- [Exercise directions]:
Quote the data below in full, minus the images.

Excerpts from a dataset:
------------------------

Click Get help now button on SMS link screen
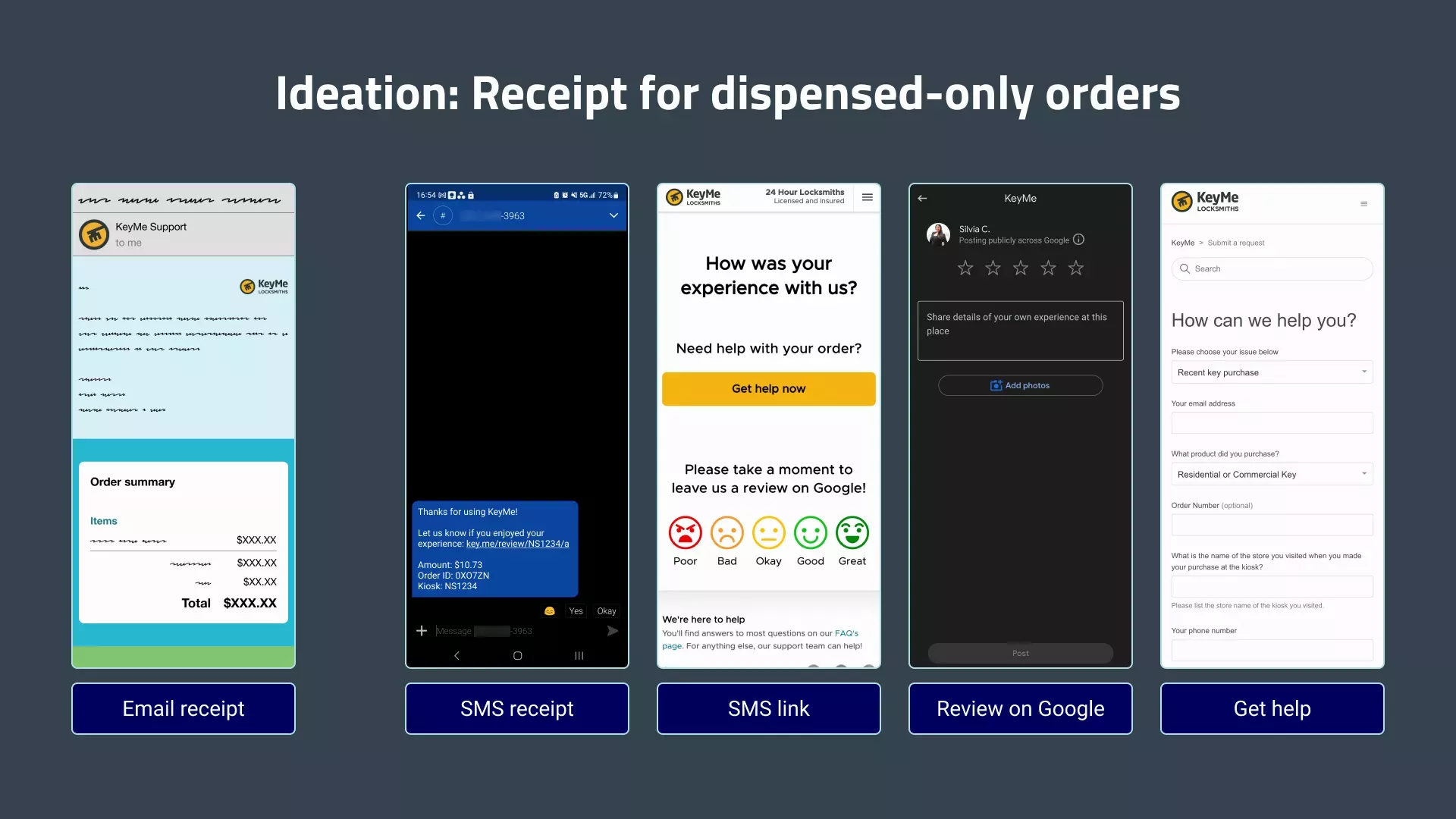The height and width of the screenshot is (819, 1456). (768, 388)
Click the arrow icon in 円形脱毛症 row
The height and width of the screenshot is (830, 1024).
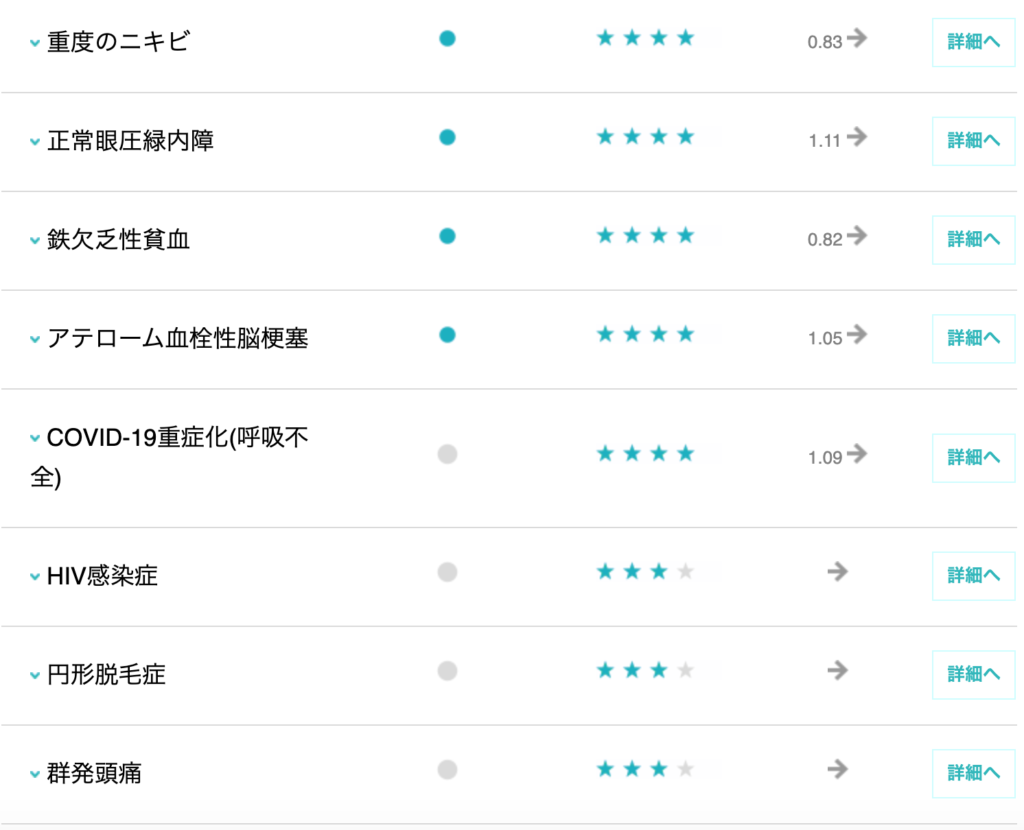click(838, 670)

------------------------

- [Solution]:
Click Get help now button on SMS link screen
The height and width of the screenshot is (819, 1456). (768, 388)
Click the arrow icon in 円形脱毛症 row
The height and width of the screenshot is (830, 1024).
click(838, 670)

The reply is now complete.